State of the Residential Sector
The second quarter of 2023 saw a significant drop in approved multifamily projects, plunging 49.8% YoY, amounting to just 70,500 units. At the same time, housing starts fell a steep 62.6% from their prior peak in Q2 2022. These trends largely follow the Fed’s aggressive monetary policy tightening cycle. Interestingly, amidst this housing market tumult, a glaring shortage of available single-family homes for sale should serve as a catalyst for construction activity. However, despite a brief uptick in starts observed in May, a closer look at the six-month moving average reveals a contrasting picture, with multifamily housing starts contracting by 10% and single-family starts dipping a considerable 21% from their earlier peak.
Apartment Builders Are Experiencing Challenges
In the NMHC quarterly survey, builders reported increasing delays in project starts due to mounting economic uncertainty and feasibility issues. Notably, there has been a marked increase in the lack of construction financing, significantly contributing to delayed starts—with nearly two-thirds of survey respondents citing financing availability and economic feasibility as principal hindrances to timely project commencement.
Lenders See Conditions Tightening Even Further for Real Estate
The late July iteration of the SLOOS paints a grim picture from a lenders' perspective. Over Q2, lending standards for Commercial Real Estate tightened across various lenders—with almost three-quarters of respondents confirming tighter standards for construction and land development loans. Tighter conditions are occurring across sectors with 64.5% of lenders implementing stricter standards for loans secured by multifamily properties and 66.7% doing the same for other Commercial Real Estate assets. Single-family mortgages are also seeing tightening conditions across the board as an increasing number of banks are modifying their standards for different mortgage categories.
Will Regulatory Reform Result in More Tightening on the Horizon?
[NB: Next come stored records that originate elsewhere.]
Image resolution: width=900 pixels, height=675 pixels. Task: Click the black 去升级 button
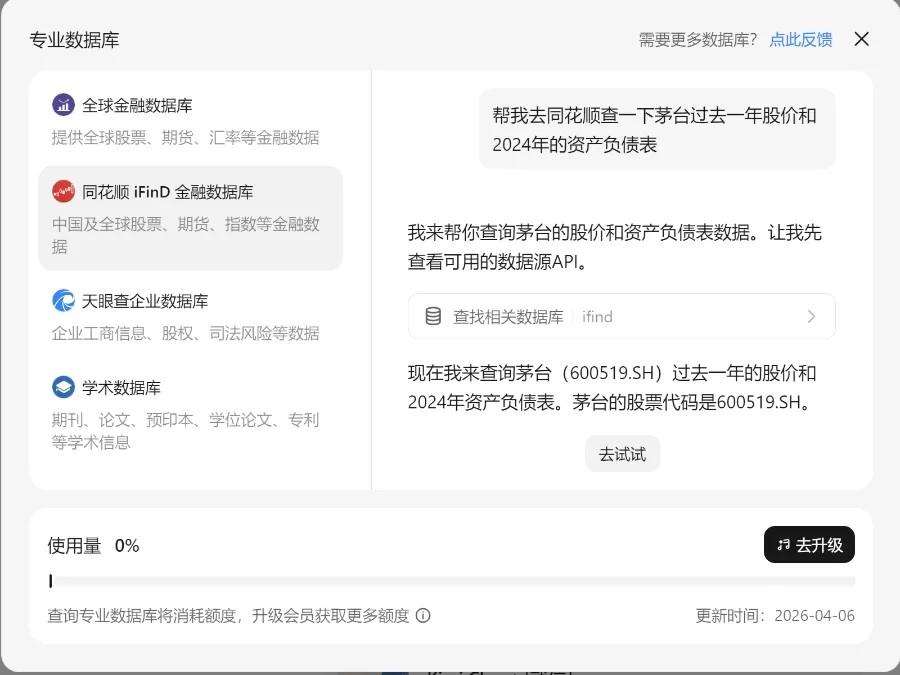[x=809, y=545]
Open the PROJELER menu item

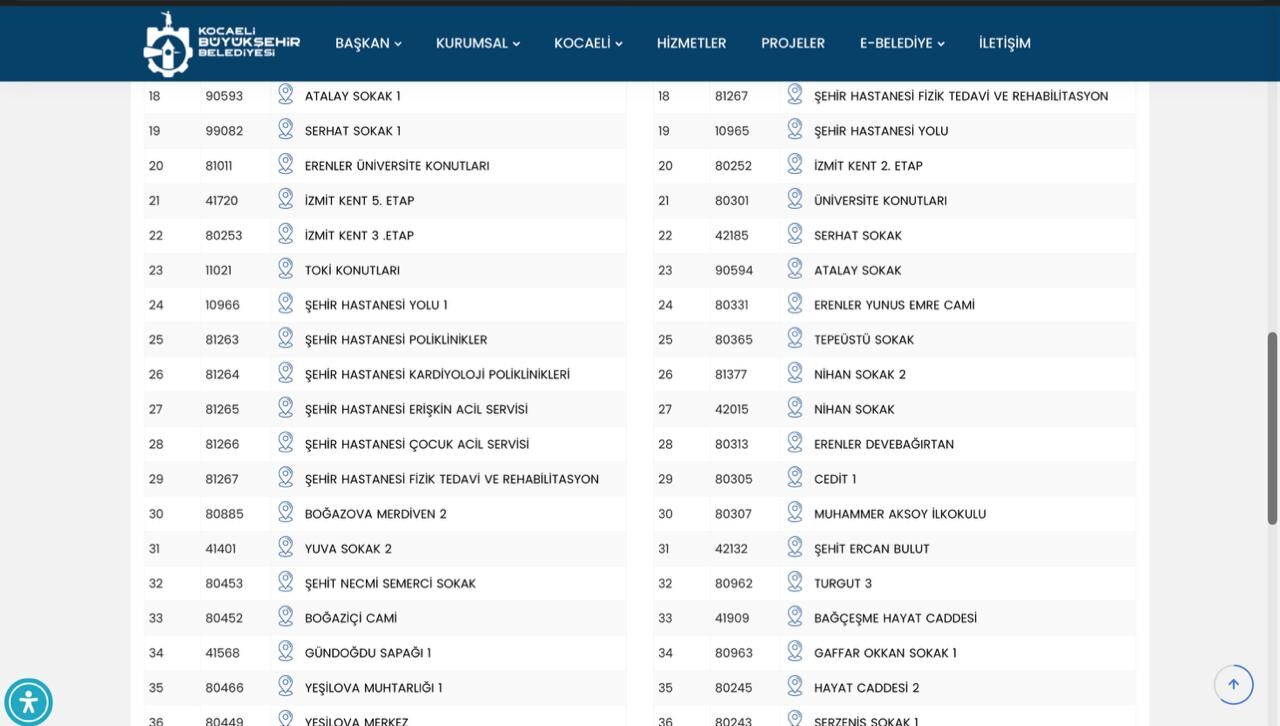[x=793, y=43]
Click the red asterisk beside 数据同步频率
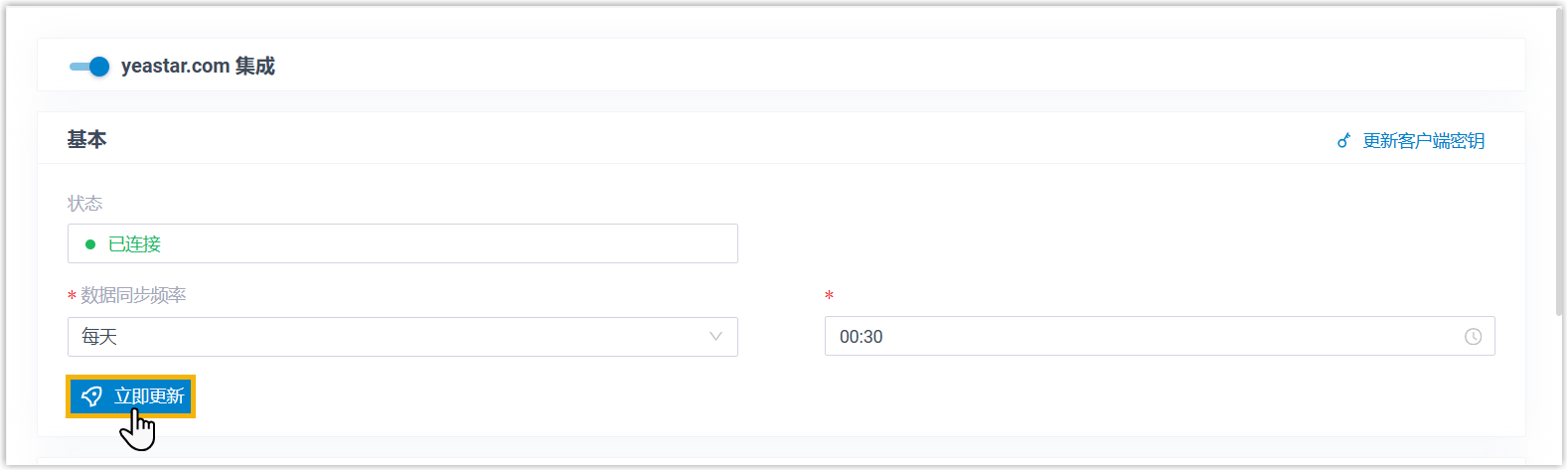The width and height of the screenshot is (1568, 471). [72, 296]
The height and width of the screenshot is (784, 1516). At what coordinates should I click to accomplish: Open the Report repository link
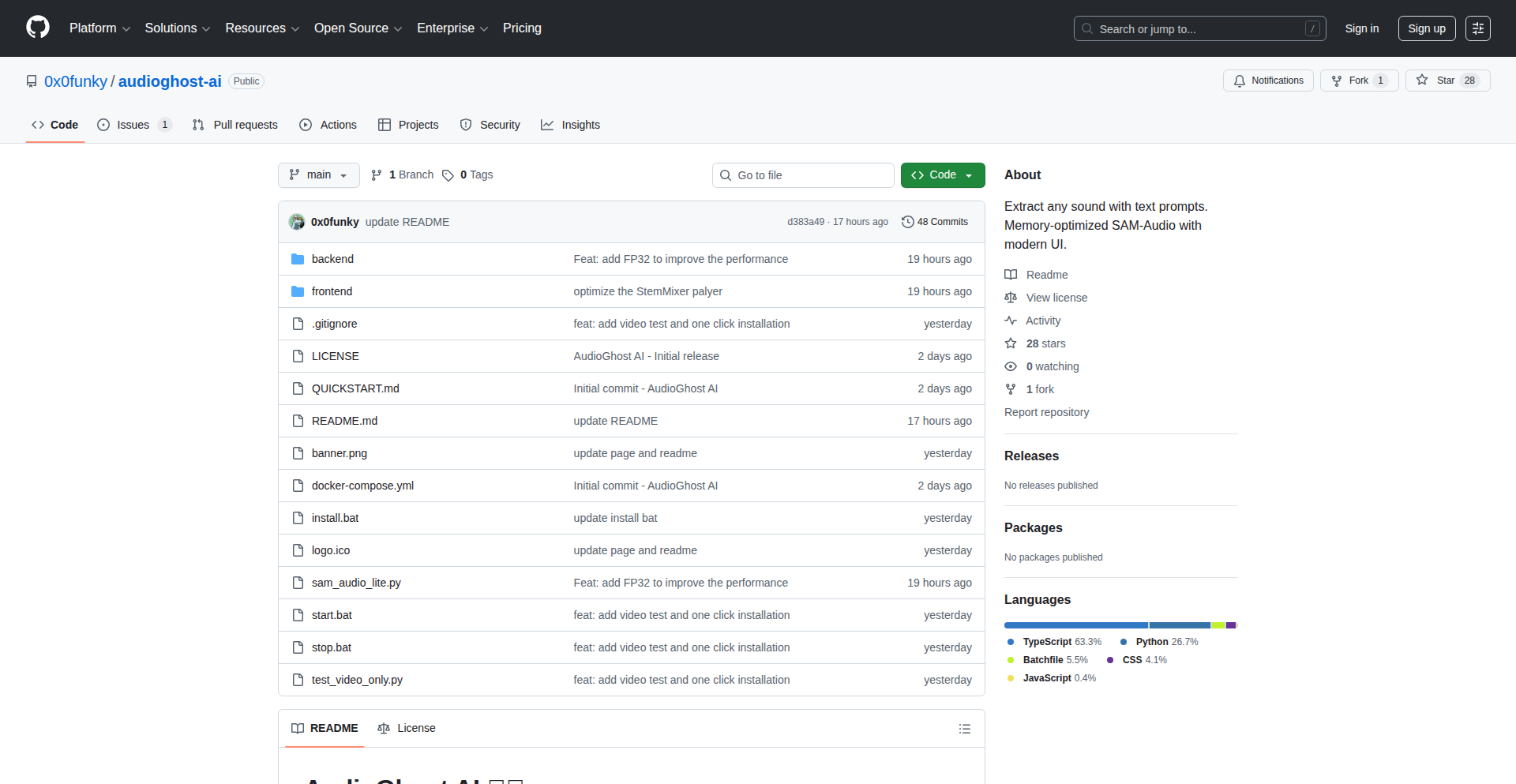[x=1046, y=412]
Proposed rules related to the implementation Basel III reforms present a potential for charging banks higher capital requirements for residential mortgages while increasing the number of banks subject to future regulation. This could intensify the lending environment, prompting major banks to assign higher risk weights to residential mortgages, which could meaningly impact mortgage interest rates.
We see the confluence of these factors as likely to amplify future supply constraints, placing upward pressure on rents and home prices alike.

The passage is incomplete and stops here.